▸ TEXT EXCERPT:
------
- Conference: Texas Intercollegiate Athletic Association
- Record: 4–4–2 (2–2 TIAA)
- Head coach: Stanley A. Boles (1st season);
- Captain: Crawford Reeder
- Home stadium: University gridiron, Panther Park

= 1914 TCU football team =

American college football season

The 1914 TCU football team represented Texas Christian University (TCU) in the 1914 college football season. Led by Stanley A. Boles in his first and only year as head coach, TCU compiled an overall record of 4–4–2. The team's captain was Crawford Reeder, who played center. The Frogs played their home games in Fort Worth, Texas.
------
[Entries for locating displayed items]
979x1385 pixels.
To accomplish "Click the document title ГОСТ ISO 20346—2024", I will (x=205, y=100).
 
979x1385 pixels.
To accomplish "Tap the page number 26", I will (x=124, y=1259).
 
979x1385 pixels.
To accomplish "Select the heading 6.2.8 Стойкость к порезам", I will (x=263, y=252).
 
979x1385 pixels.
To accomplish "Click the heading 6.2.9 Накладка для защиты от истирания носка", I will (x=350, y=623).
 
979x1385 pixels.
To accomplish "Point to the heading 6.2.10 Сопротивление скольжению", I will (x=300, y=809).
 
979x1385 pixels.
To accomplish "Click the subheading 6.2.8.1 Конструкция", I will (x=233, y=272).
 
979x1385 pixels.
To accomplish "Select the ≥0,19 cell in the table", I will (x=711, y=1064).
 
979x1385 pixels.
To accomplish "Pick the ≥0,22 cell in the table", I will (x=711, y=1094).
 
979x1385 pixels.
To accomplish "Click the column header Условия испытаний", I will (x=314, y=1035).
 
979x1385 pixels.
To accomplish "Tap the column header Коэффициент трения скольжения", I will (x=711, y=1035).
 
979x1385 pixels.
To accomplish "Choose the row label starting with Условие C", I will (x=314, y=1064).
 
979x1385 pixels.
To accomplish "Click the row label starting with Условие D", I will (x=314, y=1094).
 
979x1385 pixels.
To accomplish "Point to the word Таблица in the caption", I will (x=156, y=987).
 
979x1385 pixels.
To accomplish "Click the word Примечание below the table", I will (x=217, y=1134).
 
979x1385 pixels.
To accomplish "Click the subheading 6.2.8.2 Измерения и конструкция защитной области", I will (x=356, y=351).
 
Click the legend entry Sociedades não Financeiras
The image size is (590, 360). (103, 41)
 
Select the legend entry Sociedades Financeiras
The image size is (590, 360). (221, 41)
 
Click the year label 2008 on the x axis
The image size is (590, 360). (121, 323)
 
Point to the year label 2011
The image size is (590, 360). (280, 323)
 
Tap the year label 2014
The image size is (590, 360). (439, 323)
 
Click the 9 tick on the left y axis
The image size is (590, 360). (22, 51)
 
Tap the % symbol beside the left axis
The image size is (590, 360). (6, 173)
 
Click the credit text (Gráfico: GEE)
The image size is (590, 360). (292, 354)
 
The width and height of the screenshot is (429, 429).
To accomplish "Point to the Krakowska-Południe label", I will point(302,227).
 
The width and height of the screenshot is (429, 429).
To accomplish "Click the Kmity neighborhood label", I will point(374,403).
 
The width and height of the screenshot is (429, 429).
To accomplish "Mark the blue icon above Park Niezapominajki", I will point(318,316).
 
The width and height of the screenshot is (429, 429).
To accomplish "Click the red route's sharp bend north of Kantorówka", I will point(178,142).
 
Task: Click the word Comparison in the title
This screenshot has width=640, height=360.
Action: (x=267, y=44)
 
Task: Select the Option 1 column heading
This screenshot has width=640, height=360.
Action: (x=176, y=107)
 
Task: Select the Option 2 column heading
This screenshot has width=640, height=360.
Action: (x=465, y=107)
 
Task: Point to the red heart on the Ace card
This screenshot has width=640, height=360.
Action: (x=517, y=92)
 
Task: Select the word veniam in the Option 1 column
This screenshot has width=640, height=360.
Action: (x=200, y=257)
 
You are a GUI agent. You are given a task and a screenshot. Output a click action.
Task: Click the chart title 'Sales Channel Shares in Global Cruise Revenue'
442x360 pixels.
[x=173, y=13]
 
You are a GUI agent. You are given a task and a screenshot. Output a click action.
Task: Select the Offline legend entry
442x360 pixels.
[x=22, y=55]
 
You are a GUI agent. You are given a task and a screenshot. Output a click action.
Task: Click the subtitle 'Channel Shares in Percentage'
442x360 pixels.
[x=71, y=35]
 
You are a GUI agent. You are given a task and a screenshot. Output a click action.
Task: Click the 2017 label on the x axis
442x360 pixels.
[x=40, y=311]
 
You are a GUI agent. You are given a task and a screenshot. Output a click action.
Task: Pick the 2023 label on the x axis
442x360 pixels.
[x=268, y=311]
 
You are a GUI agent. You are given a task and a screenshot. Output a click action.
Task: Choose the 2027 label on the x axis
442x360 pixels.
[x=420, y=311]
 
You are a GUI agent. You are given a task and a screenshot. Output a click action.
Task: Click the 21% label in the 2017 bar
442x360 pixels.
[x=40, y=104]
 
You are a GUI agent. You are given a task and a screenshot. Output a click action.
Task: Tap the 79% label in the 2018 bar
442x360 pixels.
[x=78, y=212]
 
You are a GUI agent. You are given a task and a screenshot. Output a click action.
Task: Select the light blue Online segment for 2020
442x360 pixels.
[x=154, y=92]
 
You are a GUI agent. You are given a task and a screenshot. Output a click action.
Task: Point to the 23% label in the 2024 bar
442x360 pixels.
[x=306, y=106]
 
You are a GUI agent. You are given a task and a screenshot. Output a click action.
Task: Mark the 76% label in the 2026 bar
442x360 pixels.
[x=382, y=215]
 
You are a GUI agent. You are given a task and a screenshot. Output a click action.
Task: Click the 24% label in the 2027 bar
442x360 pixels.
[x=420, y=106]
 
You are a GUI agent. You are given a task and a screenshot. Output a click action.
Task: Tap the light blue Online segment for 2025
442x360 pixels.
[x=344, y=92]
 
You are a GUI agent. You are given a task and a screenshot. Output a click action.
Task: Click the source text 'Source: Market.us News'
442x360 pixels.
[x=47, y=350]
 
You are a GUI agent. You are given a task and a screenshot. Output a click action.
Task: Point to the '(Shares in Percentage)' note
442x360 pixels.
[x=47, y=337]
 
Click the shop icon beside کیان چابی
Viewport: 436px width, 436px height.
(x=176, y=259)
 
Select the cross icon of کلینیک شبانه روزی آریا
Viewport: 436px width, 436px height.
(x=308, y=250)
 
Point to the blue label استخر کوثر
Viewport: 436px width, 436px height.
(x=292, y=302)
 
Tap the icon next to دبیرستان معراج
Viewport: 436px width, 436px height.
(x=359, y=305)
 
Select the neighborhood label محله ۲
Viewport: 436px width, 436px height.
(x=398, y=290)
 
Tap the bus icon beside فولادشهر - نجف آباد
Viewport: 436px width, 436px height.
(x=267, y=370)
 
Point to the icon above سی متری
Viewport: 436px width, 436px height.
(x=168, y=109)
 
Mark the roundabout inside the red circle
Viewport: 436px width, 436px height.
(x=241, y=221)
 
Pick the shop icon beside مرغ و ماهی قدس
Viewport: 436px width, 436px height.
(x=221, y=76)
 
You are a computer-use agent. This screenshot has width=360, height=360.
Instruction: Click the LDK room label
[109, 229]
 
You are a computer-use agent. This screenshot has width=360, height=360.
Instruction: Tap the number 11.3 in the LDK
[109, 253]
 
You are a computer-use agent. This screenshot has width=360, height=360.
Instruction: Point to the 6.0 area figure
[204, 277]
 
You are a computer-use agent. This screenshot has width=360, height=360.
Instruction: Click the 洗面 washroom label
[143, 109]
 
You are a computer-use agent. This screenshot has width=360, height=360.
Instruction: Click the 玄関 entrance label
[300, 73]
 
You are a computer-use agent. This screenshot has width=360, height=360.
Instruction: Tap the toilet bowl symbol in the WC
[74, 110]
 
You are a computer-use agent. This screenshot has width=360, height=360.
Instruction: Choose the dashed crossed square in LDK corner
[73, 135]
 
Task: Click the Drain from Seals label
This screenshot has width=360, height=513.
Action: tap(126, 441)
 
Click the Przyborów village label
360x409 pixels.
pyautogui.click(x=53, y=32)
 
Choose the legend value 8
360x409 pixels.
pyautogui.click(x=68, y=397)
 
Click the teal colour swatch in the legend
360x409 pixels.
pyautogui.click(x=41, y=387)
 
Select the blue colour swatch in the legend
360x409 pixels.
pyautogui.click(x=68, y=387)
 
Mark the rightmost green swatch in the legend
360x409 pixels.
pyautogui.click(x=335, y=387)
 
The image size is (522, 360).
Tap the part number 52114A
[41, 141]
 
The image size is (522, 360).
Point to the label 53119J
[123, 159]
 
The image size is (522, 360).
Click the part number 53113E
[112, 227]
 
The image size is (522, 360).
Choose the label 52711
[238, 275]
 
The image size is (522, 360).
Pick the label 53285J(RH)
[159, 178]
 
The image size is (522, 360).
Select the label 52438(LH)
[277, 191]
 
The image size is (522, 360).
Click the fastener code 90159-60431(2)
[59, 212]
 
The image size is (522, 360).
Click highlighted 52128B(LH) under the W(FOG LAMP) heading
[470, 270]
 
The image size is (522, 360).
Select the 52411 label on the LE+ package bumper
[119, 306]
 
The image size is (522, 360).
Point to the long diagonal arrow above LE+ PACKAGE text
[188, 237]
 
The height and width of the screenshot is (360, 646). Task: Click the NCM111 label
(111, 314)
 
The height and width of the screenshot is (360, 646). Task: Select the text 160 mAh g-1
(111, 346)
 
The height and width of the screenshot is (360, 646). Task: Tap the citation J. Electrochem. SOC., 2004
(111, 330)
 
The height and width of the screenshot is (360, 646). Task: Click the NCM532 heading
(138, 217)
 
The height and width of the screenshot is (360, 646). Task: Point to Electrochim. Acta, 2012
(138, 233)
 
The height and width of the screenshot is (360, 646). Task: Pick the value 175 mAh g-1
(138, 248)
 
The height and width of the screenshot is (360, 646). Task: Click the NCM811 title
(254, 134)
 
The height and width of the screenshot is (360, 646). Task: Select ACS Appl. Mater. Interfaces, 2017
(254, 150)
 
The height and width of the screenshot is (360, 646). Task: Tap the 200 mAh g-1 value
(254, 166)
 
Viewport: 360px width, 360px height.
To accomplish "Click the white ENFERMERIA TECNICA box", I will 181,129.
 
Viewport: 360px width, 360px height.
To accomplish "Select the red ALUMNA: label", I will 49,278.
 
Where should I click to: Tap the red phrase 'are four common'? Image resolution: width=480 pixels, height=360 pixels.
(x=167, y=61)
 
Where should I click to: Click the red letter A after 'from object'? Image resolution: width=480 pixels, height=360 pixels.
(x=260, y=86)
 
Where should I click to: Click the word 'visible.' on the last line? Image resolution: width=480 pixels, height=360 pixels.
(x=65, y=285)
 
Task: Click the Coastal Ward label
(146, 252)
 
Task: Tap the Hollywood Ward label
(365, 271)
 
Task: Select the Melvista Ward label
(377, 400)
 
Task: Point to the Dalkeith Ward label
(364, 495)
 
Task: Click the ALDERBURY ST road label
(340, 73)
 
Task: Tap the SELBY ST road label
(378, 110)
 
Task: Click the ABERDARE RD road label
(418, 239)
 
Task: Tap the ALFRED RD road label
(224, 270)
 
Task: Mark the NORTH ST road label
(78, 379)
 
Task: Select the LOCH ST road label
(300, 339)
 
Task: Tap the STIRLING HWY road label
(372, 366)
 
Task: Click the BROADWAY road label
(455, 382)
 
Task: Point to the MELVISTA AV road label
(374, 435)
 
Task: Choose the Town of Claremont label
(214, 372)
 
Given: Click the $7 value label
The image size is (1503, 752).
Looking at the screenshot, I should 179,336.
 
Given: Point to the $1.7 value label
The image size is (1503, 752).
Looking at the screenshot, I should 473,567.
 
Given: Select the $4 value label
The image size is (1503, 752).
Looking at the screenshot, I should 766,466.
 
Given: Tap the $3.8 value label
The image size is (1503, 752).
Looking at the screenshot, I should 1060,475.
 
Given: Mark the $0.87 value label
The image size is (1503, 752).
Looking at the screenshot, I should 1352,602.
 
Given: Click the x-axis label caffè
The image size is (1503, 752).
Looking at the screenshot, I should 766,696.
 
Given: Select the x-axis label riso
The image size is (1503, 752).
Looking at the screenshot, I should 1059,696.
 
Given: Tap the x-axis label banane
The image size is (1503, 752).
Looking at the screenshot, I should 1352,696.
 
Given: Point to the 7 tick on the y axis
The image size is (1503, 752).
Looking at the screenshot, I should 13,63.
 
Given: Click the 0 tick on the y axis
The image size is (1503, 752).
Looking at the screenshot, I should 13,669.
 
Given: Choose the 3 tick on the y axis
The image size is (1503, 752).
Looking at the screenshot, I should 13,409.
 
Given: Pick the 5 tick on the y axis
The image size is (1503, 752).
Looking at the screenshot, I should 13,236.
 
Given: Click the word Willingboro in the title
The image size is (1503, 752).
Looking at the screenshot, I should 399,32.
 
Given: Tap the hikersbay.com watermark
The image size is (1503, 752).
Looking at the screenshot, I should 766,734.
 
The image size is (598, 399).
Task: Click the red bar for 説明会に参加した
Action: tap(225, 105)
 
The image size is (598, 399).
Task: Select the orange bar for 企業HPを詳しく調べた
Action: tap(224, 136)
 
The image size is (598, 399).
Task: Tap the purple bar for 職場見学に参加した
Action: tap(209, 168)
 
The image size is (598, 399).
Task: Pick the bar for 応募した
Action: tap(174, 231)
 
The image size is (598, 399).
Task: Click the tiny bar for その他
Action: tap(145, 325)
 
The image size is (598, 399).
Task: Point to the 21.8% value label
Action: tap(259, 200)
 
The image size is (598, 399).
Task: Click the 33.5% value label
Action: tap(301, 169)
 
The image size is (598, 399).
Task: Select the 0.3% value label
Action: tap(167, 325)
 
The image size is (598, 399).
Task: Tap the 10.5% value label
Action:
------
▸ WHAT TO DO:
1) Answer these questions from the 1914 TCU football team text:
(a) Which conference did the team belong to?
(b) What was the team's record within that conference?
(c) What position did the captain play?
2) Print the passage of the 1914 TCU football team text from "American college football" to "Fort Worth, Texas.", word for word.
None of the entries are needed here.

▸ ANSWERS PROVIDED:
1)
(a) Texas Intercollegiate Athletic Association
(b) 2–2
(c) Center

2)
American college football season

The 1914 TCU football team represented Texas Christian University (TCU) in the 1914 college football season. Led by Stanley A. Boles in his first and only year as head coach, TCU compiled an overall record of 4–4–2. The team's captain was Crawford Reeder, who played center. The Frogs played their home games in Fort Worth, Texas.